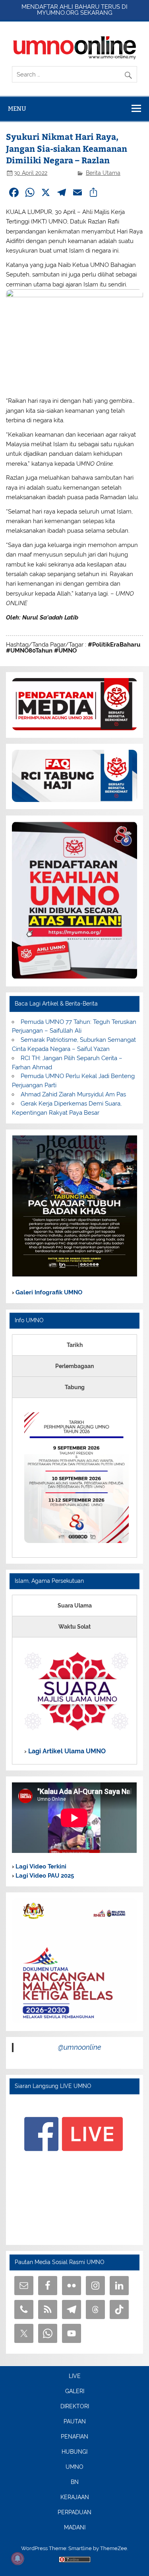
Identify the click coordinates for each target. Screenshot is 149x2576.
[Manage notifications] (17, 2558)
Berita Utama (103, 173)
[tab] (74, 1345)
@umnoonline (79, 2047)
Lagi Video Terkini (40, 1866)
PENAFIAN (74, 2437)
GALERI (74, 2391)
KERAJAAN (74, 2497)
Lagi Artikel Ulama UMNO (66, 1751)
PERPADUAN (74, 2512)
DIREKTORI (74, 2406)
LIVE (75, 2376)
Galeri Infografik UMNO (48, 1292)
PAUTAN (75, 2422)
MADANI (74, 2528)
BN (75, 2482)
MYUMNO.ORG (58, 12)
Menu (17, 108)
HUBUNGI (74, 2452)
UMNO (74, 2467)
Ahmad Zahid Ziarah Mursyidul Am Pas (73, 1094)
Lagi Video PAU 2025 (44, 1875)
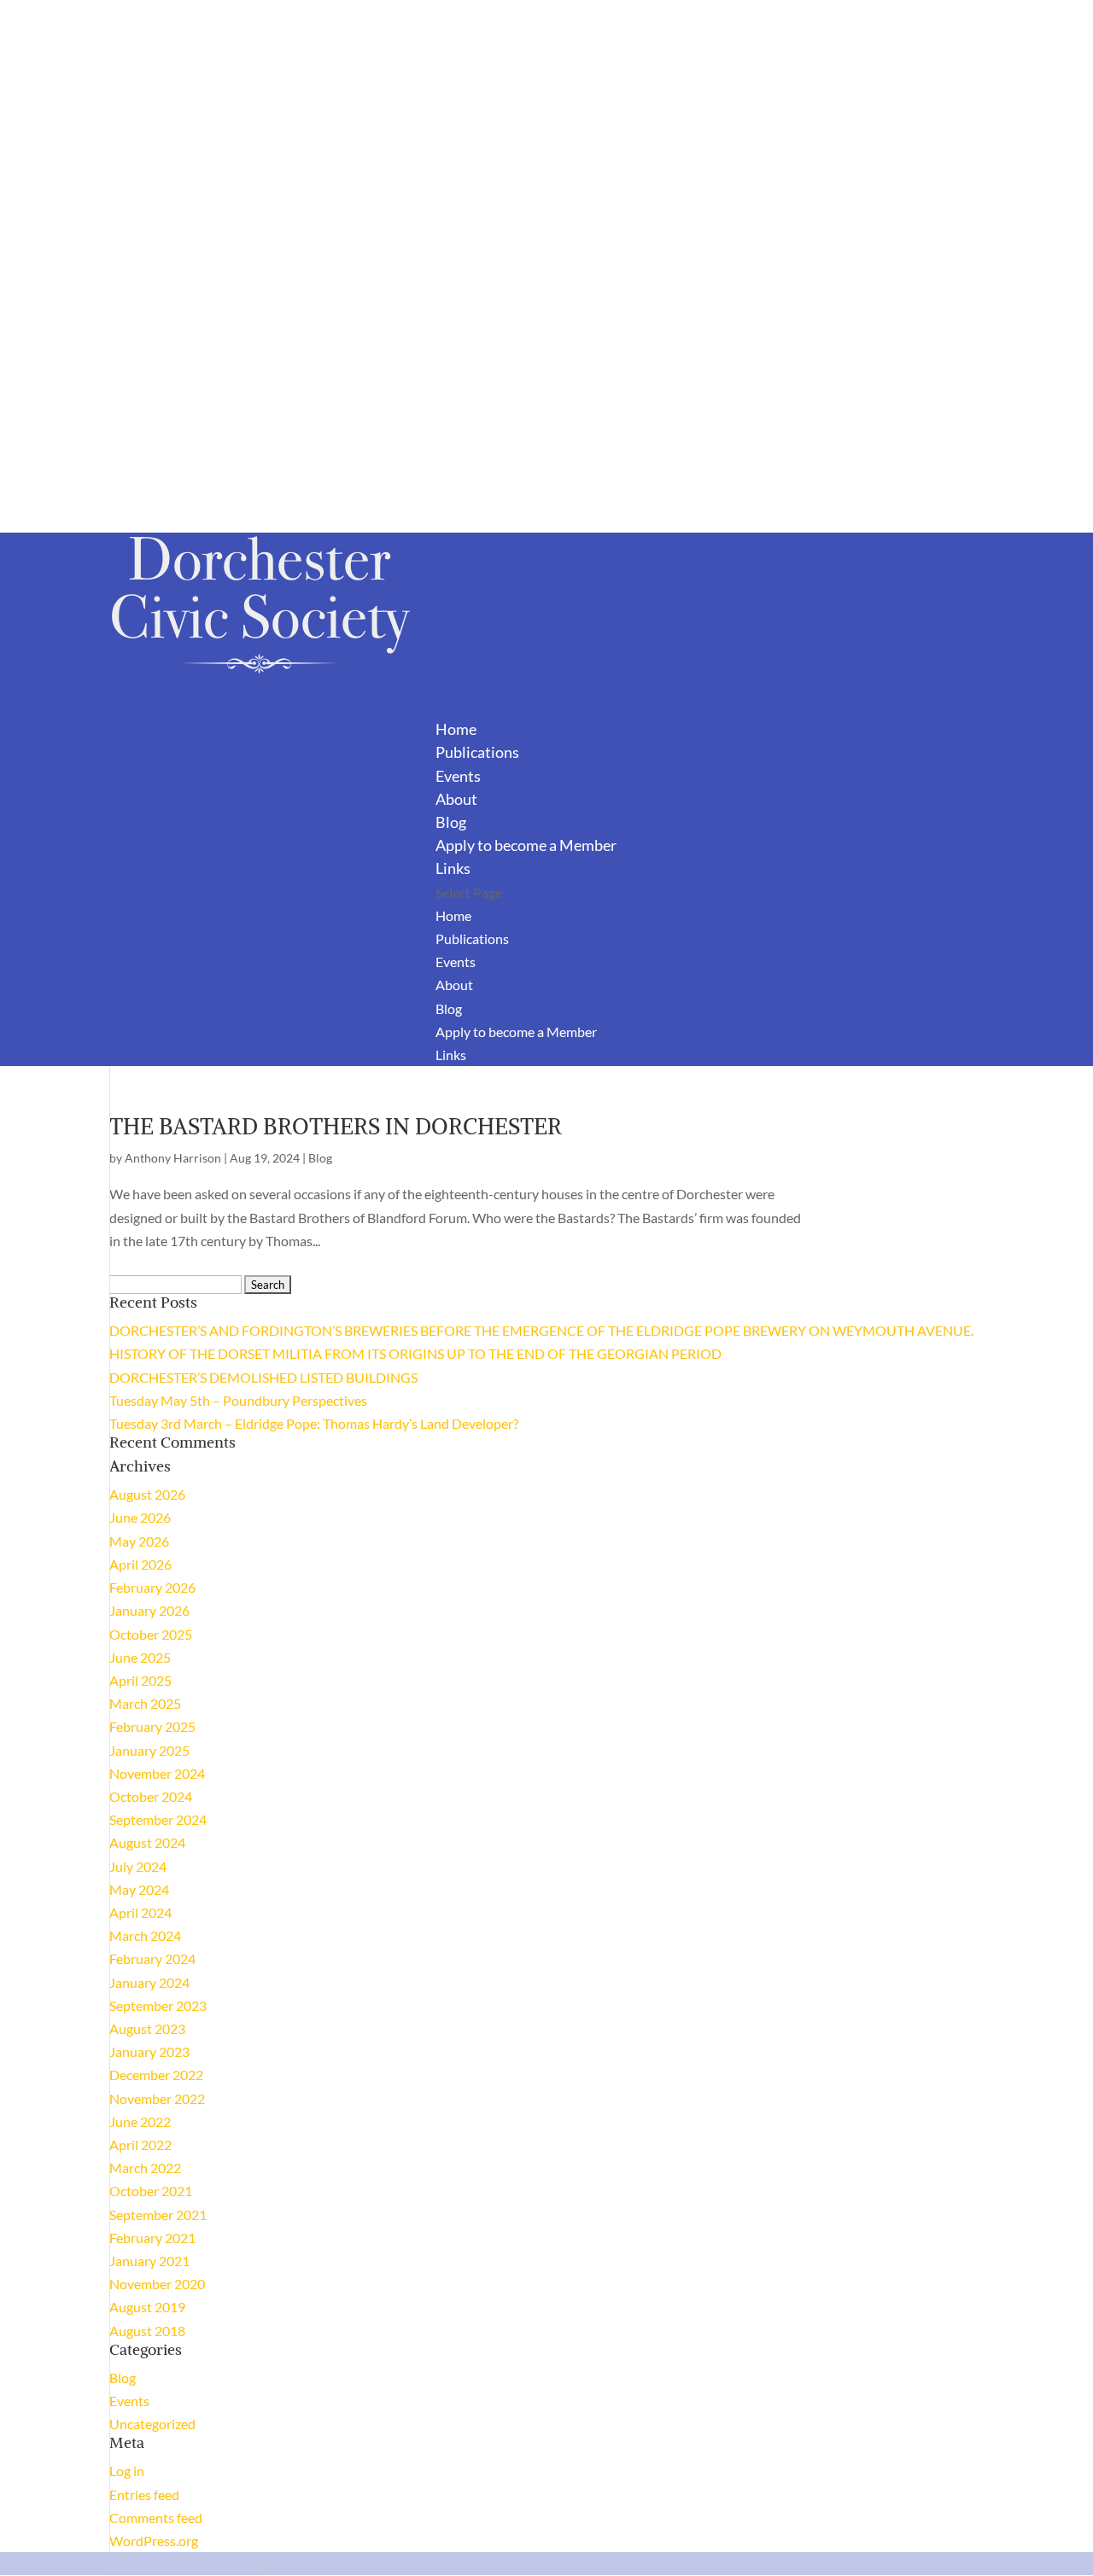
-------
▶ _ASSIGNMENT_
Return the material verbatim; the images are not to appear in the copy.

▶ _SOLUTION FOR THIS EXERCISE_
Identify the click coordinates for each target. Screenshot is 149x2576.
[Manage notifications] (17, 2558)
Berita Utama (103, 173)
[tab] (74, 1345)
@umnoonline (79, 2047)
Lagi Video Terkini (40, 1866)
PENAFIAN (74, 2437)
GALERI (74, 2391)
KERAJAAN (74, 2497)
Lagi Artikel Ulama UMNO (66, 1751)
PERPADUAN (74, 2512)
DIREKTORI (74, 2406)
LIVE (75, 2376)
Galeri Infografik UMNO (48, 1292)
PAUTAN (75, 2422)
MADANI (74, 2528)
BN (75, 2482)
MYUMNO.ORG (58, 12)
Menu (17, 108)
HUBUNGI (74, 2452)
UMNO (74, 2467)
Ahmad Zahid Ziarah Mursyidul Am Pas (73, 1094)
Lagi Video PAU 2025 (44, 1875)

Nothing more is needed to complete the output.